Я сняла с себя веревку. Во рту стоял странный вкус — коктейль из страха и еще какого-то беспокойства, иного, названия которому я не знала.

— Юный сэр! — Мистер Дикс помахал пальцем перед носом Чарли. — На днях я ясно дал вам понять, что ваши дурные наклонности для нас неприемлемы. Неужели вы законченный негодяй? Где вы научились этому мерзкому искусству?

— В Томбс [Район Нью-Йорка в Южном Манхэттене, где до 1902 г. помещался суд и арестный дом.], мистер Дикс, прошу прощения, сэр, — очень вежливо ответил Чарли.

— Вернитесь на свое место, мисс Малдун, — велел мистер Дикс. — Мы прибываем через пару часов.

Я встала, но Чарли схватил меня за руку:

— Я пойду с тобой на Черри-стрит. Я сумею найти твою маму.

— Не сумеешь! — отрезал мистер Дикс.

— А вот сумею! И ее руку я тоже найду!


Когда мы прибыли в Нью-Йорк, мистер и миссис Дикс попытались уговорить меня пойти с ними и сменить одну кабалу на другую: поступить в услужение к адвокату. Чарли они обещали устроить газетчиком.

— Нет, спасибо, — отказался Чарли. — Мы пойдем искать миссис Малдун.

— Если вы столь упорны в своем стремлении к греху, — сказал мистер Дикс, — то наше Общество снимает с себя всякую ответственность перед вами. Пусть юные учатся на собственных ошибках. Мы дали вам шанс на исправление.
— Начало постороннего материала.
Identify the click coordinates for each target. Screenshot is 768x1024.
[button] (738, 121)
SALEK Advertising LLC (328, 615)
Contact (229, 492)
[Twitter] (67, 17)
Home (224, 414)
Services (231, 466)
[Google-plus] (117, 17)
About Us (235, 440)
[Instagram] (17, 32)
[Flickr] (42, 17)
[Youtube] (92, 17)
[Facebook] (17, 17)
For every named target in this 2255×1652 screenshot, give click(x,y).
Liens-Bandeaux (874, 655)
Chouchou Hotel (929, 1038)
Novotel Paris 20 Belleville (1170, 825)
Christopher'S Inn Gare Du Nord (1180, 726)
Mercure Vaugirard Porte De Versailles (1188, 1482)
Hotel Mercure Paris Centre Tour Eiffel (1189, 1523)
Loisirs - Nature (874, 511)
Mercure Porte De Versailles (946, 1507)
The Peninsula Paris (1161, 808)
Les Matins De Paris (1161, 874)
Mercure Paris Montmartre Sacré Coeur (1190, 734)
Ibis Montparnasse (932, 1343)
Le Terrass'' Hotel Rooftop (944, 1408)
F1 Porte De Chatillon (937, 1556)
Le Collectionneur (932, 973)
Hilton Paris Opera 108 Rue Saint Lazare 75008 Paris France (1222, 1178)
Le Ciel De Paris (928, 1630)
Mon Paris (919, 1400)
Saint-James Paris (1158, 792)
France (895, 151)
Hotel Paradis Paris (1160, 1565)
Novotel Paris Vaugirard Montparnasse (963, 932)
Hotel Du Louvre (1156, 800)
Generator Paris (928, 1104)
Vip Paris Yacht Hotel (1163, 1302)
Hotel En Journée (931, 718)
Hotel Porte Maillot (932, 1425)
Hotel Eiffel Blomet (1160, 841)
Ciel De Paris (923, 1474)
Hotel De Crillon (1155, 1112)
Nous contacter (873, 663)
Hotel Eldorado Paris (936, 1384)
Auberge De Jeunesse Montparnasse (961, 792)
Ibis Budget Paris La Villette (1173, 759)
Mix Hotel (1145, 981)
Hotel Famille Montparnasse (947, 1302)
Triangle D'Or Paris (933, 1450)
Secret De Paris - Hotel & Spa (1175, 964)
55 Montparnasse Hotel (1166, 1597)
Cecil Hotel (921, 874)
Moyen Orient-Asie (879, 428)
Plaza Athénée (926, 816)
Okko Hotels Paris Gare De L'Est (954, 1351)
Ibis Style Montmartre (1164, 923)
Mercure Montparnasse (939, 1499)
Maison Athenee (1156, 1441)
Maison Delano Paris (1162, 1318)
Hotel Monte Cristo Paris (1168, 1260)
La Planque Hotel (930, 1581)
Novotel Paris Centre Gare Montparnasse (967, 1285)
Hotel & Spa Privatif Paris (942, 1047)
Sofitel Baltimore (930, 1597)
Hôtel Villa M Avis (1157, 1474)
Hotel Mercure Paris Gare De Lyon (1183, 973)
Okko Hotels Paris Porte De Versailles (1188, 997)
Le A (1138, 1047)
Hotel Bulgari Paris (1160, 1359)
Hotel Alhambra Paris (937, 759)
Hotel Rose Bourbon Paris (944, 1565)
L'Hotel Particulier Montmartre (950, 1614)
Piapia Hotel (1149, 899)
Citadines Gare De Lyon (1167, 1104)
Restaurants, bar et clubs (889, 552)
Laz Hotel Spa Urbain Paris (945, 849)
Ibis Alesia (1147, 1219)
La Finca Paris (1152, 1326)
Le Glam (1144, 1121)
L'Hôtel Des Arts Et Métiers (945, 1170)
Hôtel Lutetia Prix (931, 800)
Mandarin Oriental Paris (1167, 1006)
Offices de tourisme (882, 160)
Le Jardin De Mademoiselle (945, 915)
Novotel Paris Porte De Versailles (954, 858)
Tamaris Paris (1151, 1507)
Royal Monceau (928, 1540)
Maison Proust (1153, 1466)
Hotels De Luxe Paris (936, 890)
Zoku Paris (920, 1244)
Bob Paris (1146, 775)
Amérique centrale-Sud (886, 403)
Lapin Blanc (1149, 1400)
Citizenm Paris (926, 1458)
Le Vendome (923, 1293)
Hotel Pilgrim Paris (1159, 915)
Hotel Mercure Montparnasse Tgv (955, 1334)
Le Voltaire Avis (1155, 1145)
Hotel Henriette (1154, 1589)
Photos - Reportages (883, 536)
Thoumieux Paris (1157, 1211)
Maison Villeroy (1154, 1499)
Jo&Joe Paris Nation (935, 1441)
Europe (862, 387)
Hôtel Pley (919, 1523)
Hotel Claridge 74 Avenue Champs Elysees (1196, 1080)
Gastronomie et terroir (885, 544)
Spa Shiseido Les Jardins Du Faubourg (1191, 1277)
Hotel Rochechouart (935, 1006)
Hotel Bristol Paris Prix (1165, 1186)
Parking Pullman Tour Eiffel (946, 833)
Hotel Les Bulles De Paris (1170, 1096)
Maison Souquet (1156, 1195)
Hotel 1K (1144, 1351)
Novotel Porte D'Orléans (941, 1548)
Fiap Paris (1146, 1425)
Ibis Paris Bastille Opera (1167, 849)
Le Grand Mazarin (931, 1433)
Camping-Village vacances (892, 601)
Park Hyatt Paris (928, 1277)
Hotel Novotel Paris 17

— Если вы меня не отведете к маме, сама пойду, — пригрозила я.

Диксы посовещались в сторонке.

— Эта девочка всегда была дикаркой, — расслышала я мистера Дикса. Он сокрушенно покачал головой: — Ее падение неизбежно.

На этом они и порешили, и мистер Дикс вручил нам листок с адресом Общества, несметное богатство в виде двух долларов на нос, и они распрощались. Супругов моментально поглотила рождественская толпа.

— Что ж, пора на Черри-стрит! — объявил Чарли. — Пошли искать твою маму и ее руку.